The row risks further undermining Johnson's authority as he battles to reshape his Downing Street team and face off claims from opposition parties that he is unfit to govern.
Opposition lawmakers called on Johnson, who cast the harassment of Starmer as disgraceful, to apologize for the Savile remarks.
Savile, a BBC TV and radio host who was never prosecuted despite a number of police investigations, died in 2011, aged 84. After his death it was revealed he had abused hundreds of victims, mainly children. The youngest victim was an 8-year-old boy.
'POISON' IN POLITICS
Johnson's supporters said that while the behavior of the protesters was unacceptable, it was a step too far to pin the blame for their actions on the prime minister.

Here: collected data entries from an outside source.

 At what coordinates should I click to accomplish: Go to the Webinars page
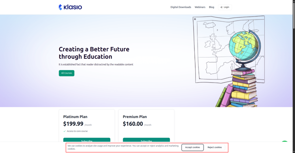tap(200, 7)
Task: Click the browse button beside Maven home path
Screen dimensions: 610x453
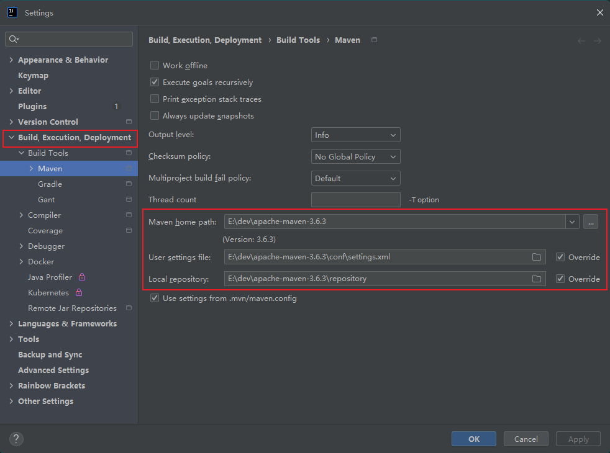Action: [x=590, y=222]
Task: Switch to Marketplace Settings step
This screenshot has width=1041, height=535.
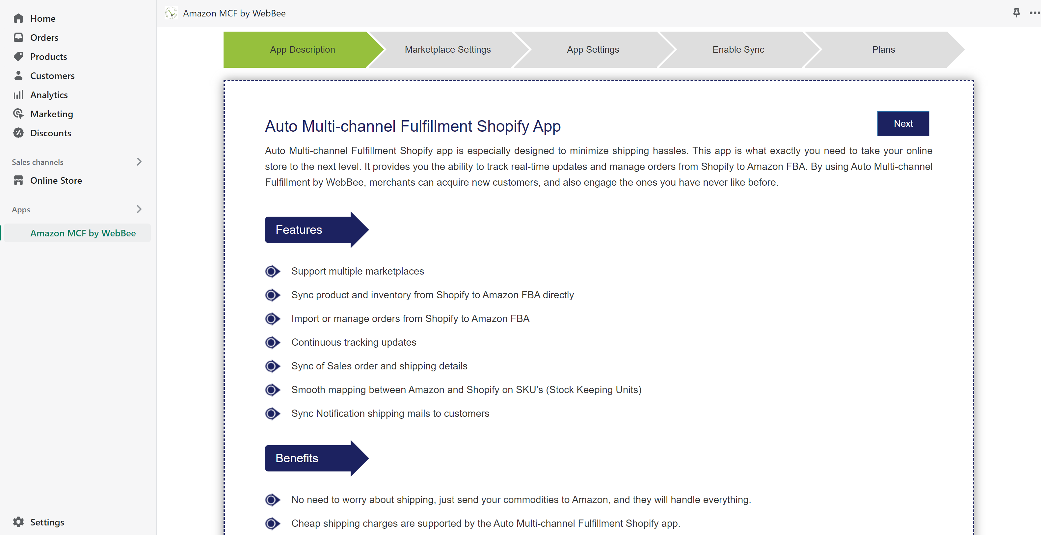Action: [447, 50]
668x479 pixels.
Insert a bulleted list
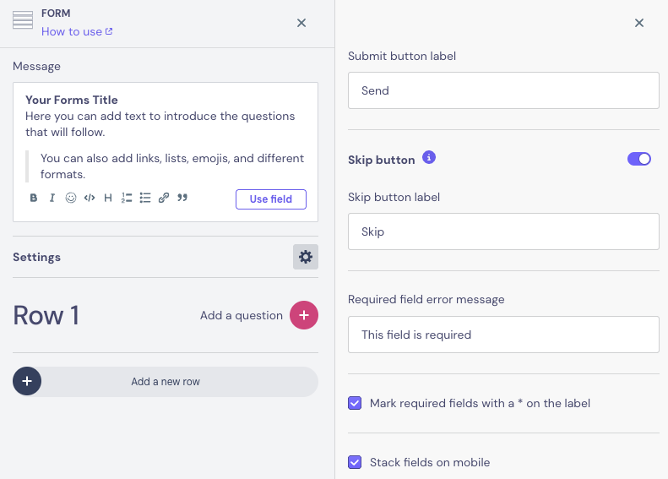point(145,199)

The husband of Jo Cox, a British lawmaker stabbed to death just days before the 2016 Brexit referendum, said that while those who harassed Starmer were responsible, injecting poison into politics had unintended consequences.
"If you inject poison into politics that has a whole set of unintended consequences," Brendan Cox told BBC radio.
"When you throw around accusations of people protecting paedophiles or not moving against paedophiles, it creates a viscerality of debate and a violence of emotional reaction."
Johnson clarified his remarks on Feb. 3, saying that he had not meant to imply Starmer had personally failed to prosecute one of Britain's most notorious sex offenders.
"I don't think you can point to what the prime minister said as the cause of that - you certainly can't blame him," Chris Philp, Britain's minister for technology and the digital Economy, told Sky.
"I don't think it in any way justified or provoked or incited the terrible and totally unacceptable harassment and intimidation of the leader of the opposition," Philp said.
Johnson's clarification failed to satisfy Munira Mirza, his head of policy who had worked with him for 14 years, and prompted her to quit her job last week. Finance Minister Rishi Sunak has also said he would not have made such a remark.